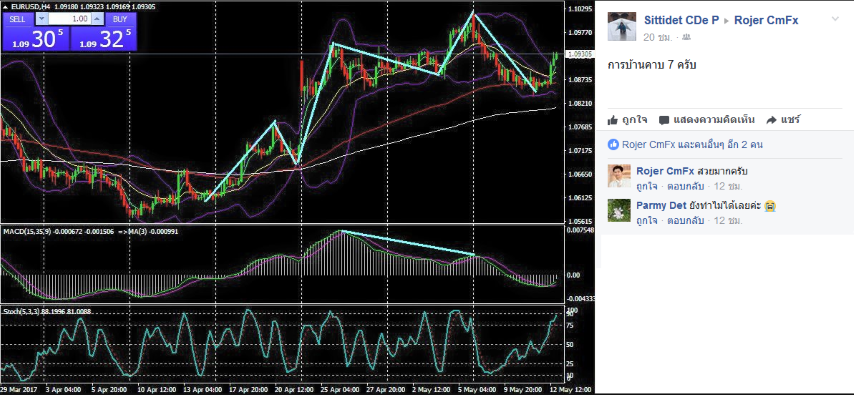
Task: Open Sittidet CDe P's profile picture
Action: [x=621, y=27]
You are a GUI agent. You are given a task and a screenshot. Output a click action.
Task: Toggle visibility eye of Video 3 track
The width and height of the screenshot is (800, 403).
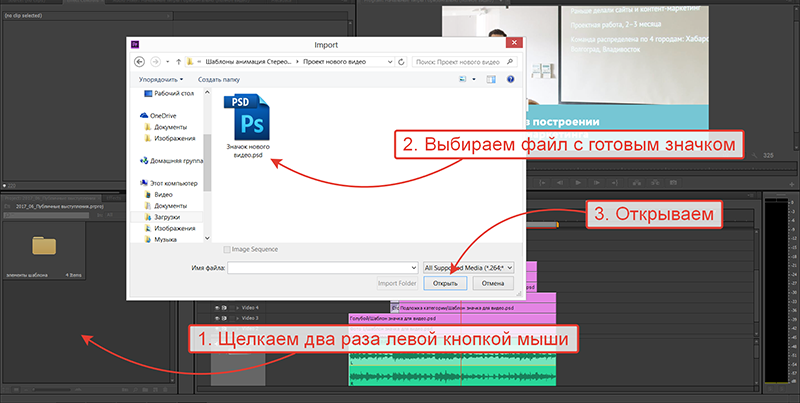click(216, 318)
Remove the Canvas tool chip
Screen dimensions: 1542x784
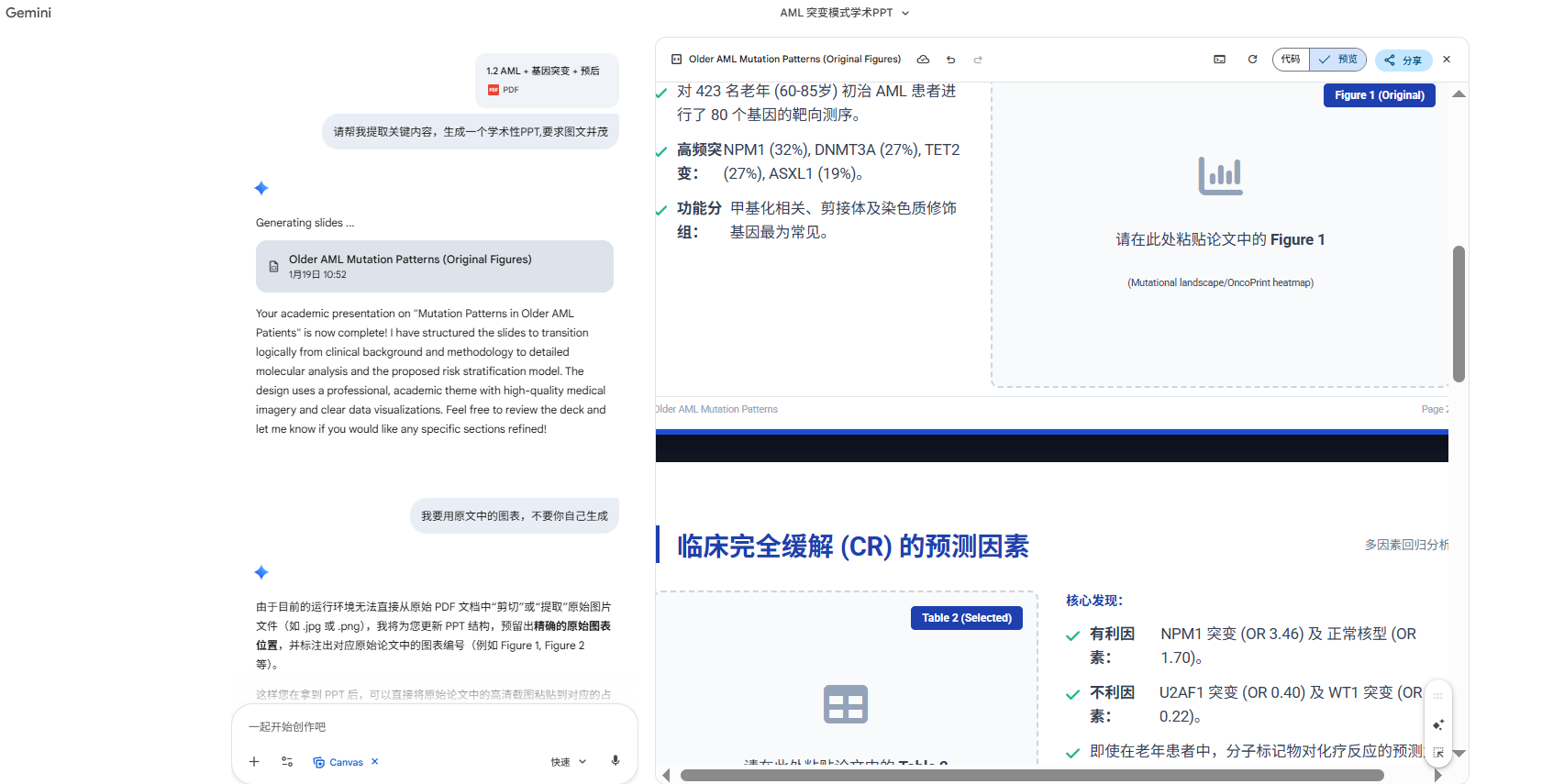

- Exercise requirements:
Set down, exactly as written, each line from the one that contains "You are a GUI" to the last line of the records, but none of the pictures.

- Solution for this task:
You are a GUI agent. You are given a task and a screenshot. Output a click action.
Task: Toggle visibility eye of Video 3 track
The width and height of the screenshot is (800, 403).
click(216, 318)
Remove the Canvas tool chip
Screen dimensions: 1542x784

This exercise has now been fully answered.